Humans exist in a natural hierarchy. The elimination of this hierarchy is not a good idea since there is no equality among humans. If you were by to make everybody economically equal that situation would be short lived as the less talented would head back to the gutter and the more talented would find a way to accumulate wealth and reach the top. The only way to keep everybody equal is by the oppression of an authoritarian state. IN a state of freedom humans will align themselves in a hierarchy of talent and competency.

While the wealthier have condominiums, large castle-like estates, stock portfolios, private personnel, planes, cars, social connections, ties into government,

This is a common theme used by socialists. Do you actually think most people live like that? You are describing a very tiny elite portion of the population. Most people are regular Joes . The portion of the population that achieves as above is extremely small. That in itself is a problem, but most folks are just average. Within that average you still find that talent is not evenly spread and many head to the gutter and others become mid to upper class. The biggest factor is often intelligence and luck.

Capital itself, btw, is *not* inherently productive -- it's only economically 'productive' to the extent that it can exploit commodified labor, so as to realize new monetary *gains* from the *exploitation* of that labor and its labor value.

To employ a worker is technically slavery and a sign the hierarchy among humans is real. And the employer needs the surplus wealth created by the worker. There is no point in paying an employee the entire value of the wealth created by his labor. What would be the purpose of employing people if there was no monetary gain for the employer? In fact, employers are heading to robotics and there will not be a need to employ humans to do the work.

See, these are the problematic implications resulting from a social *hierarchy*, of any kind, whether based in *power* (the capitalist state), or in *wealth* (economics).

Hierarchies are also based on talent such as intelligence, artistry, athletics, looks, etc. These differences often lead to economic hierarchies. Power hierarchies are clearly tyrannical and sadly humans tend to do that in any system including communism.

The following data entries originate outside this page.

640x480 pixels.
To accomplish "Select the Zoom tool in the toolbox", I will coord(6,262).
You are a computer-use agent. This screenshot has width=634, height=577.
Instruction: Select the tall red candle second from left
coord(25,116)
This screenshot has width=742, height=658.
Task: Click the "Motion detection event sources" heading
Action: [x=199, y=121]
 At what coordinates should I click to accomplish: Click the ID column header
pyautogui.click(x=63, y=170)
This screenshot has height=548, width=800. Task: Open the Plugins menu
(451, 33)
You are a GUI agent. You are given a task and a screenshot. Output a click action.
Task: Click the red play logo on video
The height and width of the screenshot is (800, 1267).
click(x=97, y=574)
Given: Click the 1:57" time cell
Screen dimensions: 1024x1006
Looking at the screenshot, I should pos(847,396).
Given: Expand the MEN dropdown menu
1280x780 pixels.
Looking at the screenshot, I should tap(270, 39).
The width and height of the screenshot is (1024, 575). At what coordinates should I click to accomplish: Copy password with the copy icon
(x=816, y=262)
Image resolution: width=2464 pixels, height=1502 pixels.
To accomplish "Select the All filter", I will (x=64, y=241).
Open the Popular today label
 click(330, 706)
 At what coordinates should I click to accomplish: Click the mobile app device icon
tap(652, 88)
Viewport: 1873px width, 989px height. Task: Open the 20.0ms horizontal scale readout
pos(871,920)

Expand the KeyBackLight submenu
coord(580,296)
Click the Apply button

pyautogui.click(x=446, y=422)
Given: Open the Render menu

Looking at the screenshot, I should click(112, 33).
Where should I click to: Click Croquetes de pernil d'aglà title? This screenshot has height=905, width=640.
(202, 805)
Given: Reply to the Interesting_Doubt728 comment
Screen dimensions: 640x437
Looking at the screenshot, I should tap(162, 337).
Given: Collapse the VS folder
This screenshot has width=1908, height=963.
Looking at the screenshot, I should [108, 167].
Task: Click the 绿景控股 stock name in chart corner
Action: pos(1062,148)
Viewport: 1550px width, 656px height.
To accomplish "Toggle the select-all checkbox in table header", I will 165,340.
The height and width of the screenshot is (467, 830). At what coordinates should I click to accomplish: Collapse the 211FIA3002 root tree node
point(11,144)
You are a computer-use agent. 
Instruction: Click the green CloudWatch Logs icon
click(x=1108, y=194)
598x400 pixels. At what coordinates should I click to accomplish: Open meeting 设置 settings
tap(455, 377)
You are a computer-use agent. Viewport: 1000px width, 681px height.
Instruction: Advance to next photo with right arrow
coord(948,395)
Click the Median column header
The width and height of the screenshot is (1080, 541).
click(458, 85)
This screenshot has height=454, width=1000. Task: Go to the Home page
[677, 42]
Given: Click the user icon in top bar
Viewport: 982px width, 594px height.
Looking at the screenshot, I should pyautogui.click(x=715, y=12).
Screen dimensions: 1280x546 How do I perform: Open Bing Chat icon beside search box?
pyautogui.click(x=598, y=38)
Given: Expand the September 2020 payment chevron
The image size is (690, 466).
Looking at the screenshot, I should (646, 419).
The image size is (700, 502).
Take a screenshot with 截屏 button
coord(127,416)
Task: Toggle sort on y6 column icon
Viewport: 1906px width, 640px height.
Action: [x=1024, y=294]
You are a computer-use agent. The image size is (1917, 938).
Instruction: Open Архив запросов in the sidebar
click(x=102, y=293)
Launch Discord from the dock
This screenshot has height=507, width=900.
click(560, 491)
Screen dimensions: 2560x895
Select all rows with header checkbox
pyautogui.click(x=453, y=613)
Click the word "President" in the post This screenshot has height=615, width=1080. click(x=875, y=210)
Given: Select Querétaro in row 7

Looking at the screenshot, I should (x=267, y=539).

Workers are *commodified* in the process of working for life and living, and can then be formally officially compared against one another according to their respective relative positions on the world power structure / hierarchy.

That is quite true, life is a bitch. But, if you try to make everything equal the only ones that benefit are the ones that are low in the hierarchy. If you live in the gutter you have nothing to lose with communism. Anyone else will be massively oppressed.

If / when the workers of the world all control social production *collectively*, *they* / we would also be the natural *benefactors* of that arrangement, with no exchange values required whatsoever -- insteading of a system that abstracts 'values' (exchange values) away from societal availability, into private hands, all of the material benefits produced by liberated-labor would be available to any and all who *needed* that stuff, be it food or land or technology or leisure. A communist gift economy would enable those who *want* to work, to work, and those who want to consume, to consume -- or any mixture of the two -- as is organically appropriate to those respective empirical material roles.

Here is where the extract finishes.